===== Text to read =====
ERROR: No matching distribution found for torch==1.4.0

@xiafengdongzhi
Copy link

Hi kwea123 :) When I run the Installation cell in the colab, I met this problem. But I was able to run it successfully before, can you help me?

Looking in indexes: https://pypi.org/simple, https://us-python.pkg.dev/colab-wheels/public/simple/ ERROR: Could not find a version that satisfies the requirement torch==1.4.0 (from versions: 1.7.1, 1.8.0, 1.8.1, 1.9.0, 1.9.1, 1.10.0, 1.10.1, 1.10.2, 1.11.0, 1.12.0, 1.12.1, 1.13.0, 1.13.1, 2.0.0) ERROR: No matching distribution found for torch==1.4.0

I met the same problem, did you fix it?

@aedutta
Copy link

aedutta commented May 3, 2023

Go to requirements.txt and change the version of torch. In this case, I believe it does not matter what version you use.

@Dawn11041107
Copy link

Can any kind guy tell me the latest version of each version? Can you show me your requirements.txt?

@sukikotori
Copy link

sukikotori commented Nov 3, 2023

Can any kind guy tell me the latest version of each version? Can you show me your requirements.txt?

This is my change to the text
this can indeed build the environment
But I'm not sure if it can be used in NeRF


torch==2.1.0
torchvision==0.16.0
pytorch-lightning==0.7.5
test-tube
kornia==0.2.0
opencv-python==4.8.1.78
matplotlib
jupyter


Remember to make sure your COLAB is connected to the GPU

@Dawn11041107
Copy link

Dawn11041107 commented Nov 3, 2023

This is my change to the text this can indeed build the environment But I'm not sure if it can be used in NeRF
torch==2.1.0 torchvision==0.16.0 pytorch-lightning==0.7.5 test-tube kornia==0.2.0 opencv-python==4.8.1.78 matplotlib jupyter
Remember to make sure your COLAB is connected to the GPU

Thannnnnnnk you very much for your reply~ After letting me modify it according to your suggestion, the following error occurred:
Traceback (most recent call last):

File "/content/nerf_pl/train.py", line 7, in <module>
  from datasets import dataset_dict
File "/content/nerf_pl/datasets/__init__.py", line 1, in <module>
  from .blender import BlenderDataset
File "/content/nerf_pl/datasets/blender.py", line 9, in <module>
  from .ray_utils import *
File "/content/nerf_pl/datasets/ray_utils.py", line 2, in <module>
  from kornia import create_meshgrid
File "/usr/local/lib/python3.10/dist-packages/kornia/__init__.py", line 12, in <module>
  from kornia import augmentation
File "/usr/local/lib/python3.10/dist-packages/kornia/augmentation/__init__.py", line 1, in <module>
  from .augmentation import *
File "/usr/local/lib/python3.10/dist-packages/kornia/augmentation/augmentation.py", line 7, in <module>
  from . import functional as F
File "/usr/local/lib/python3.10/dist-packages/kornia/augmentation/functional.py", line 488
  input = input.view((-1, (*input.shape[-3:])))
===== Data shown =====
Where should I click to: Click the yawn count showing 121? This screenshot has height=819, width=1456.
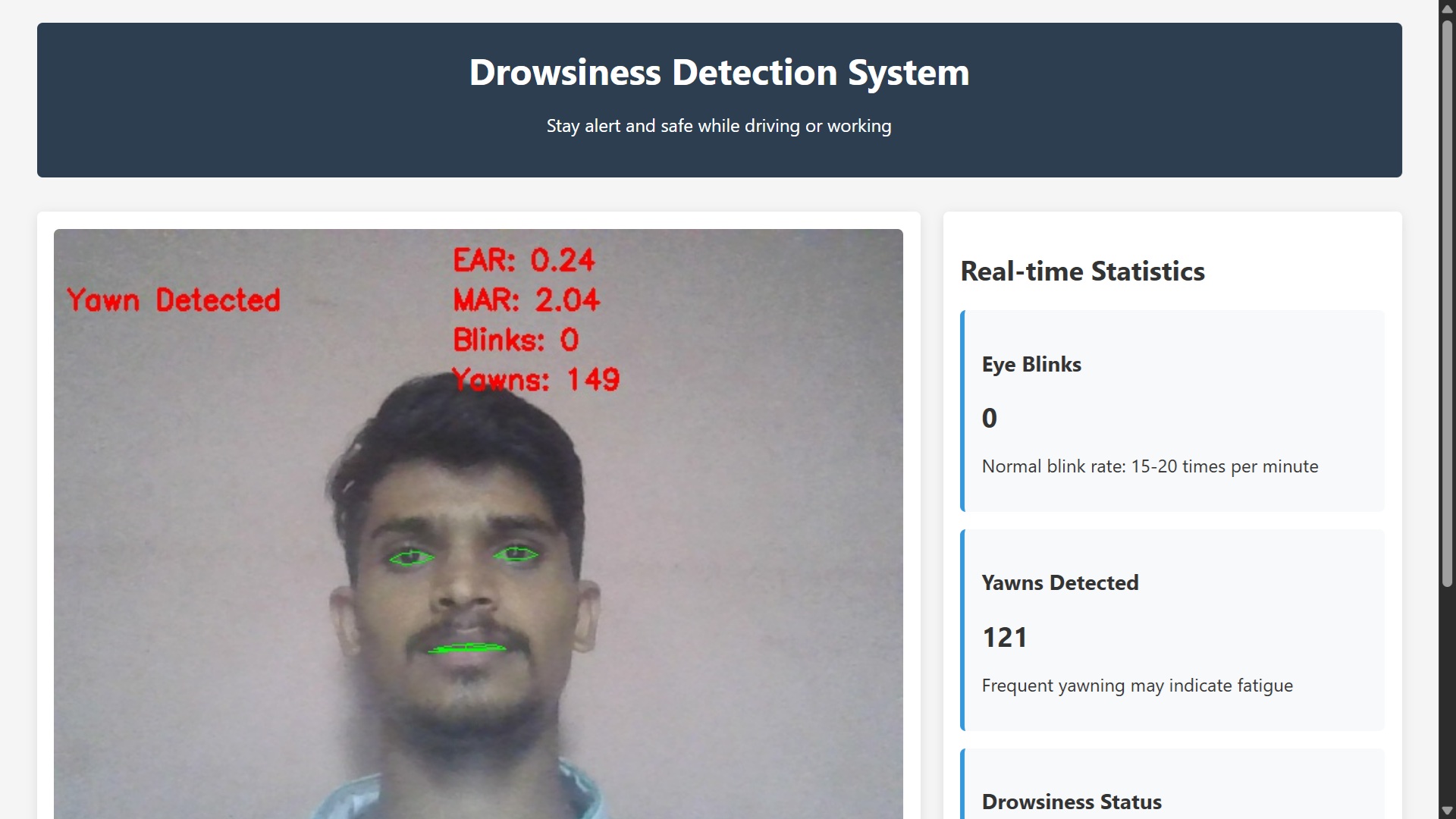coord(1005,637)
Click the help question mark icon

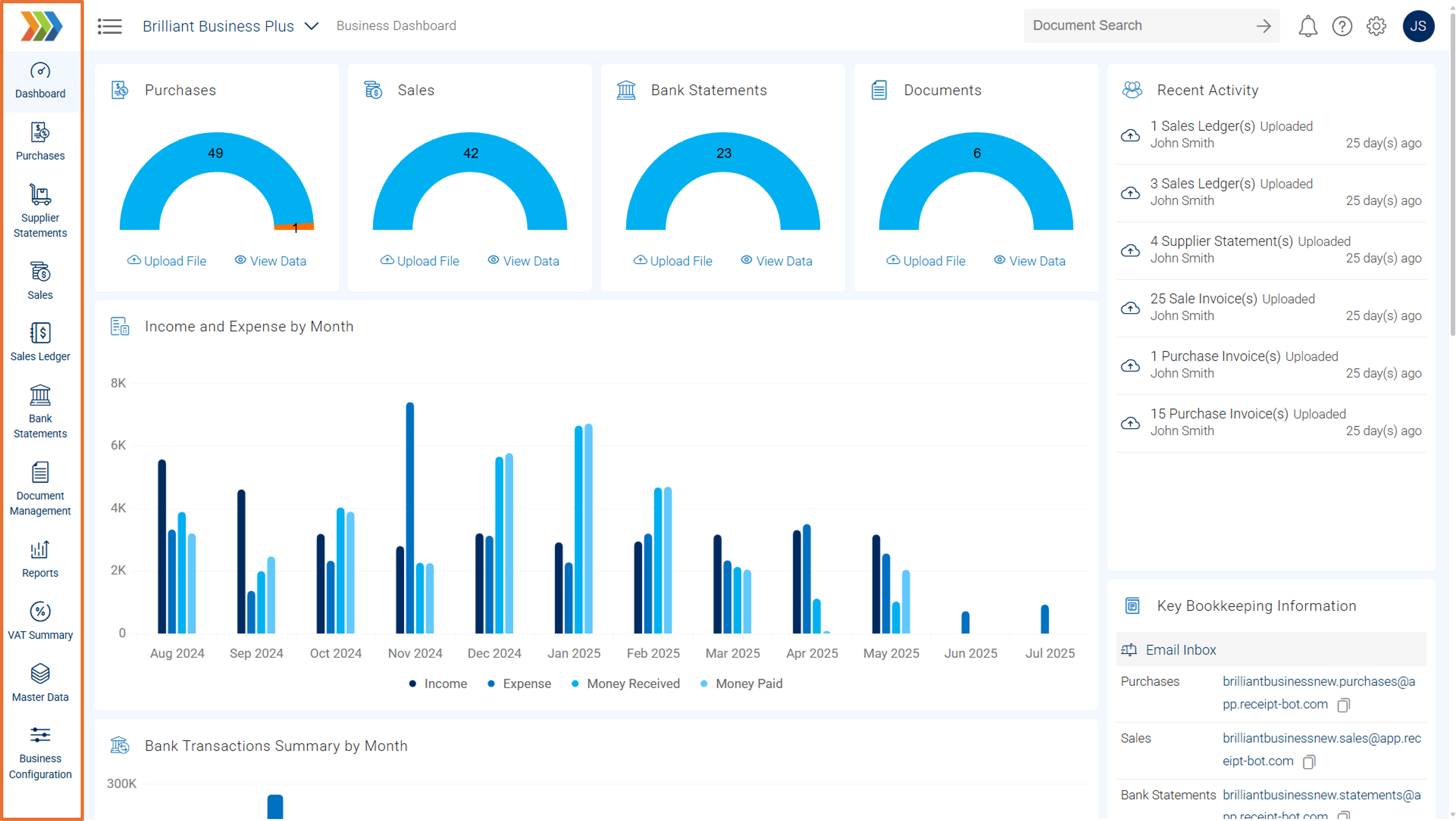(x=1342, y=26)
=====
__Complete the following__.
1. Answer these from the forum thread:
(a) Which torch version did the Installation cell fail to find?
(b) Which file did aedutta say to edit to change the torch version?
(c) What should Colab be connected to, according to sukikotori?
2. Reproduce the forum thread between "Hi kwea123 :)" and "version you use.", inclusive.

__Solutions by task__.
1.
(a) torch==1.4.0
(b) requirements.txt
(c) The GPU

2.
Hi kwea123 :) When I run the Installation cell in the colab, I met this problem. But I was able to run it successfully before, can you help me?

Looking in indexes: https://pypi.org/simple, https://us-python.pkg.dev/colab-wheels/public/simple/ ERROR: Could not find a version that satisfies the requirement torch==1.4.0 (from versions: 1.7.1, 1.8.0, 1.8.1, 1.9.0, 1.9.1, 1.10.0, 1.10.1, 1.10.2, 1.11.0, 1.12.0, 1.12.1, 1.13.0, 1.13.1, 2.0.0) ERROR: No matching distribution found for torch==1.4.0

I met the same problem, did you fix it?

@aedutta
Copy link

aedutta commented May 3, 2023

Go to requirements.txt and change the version of torch. In this case, I believe it does not matter what version you use.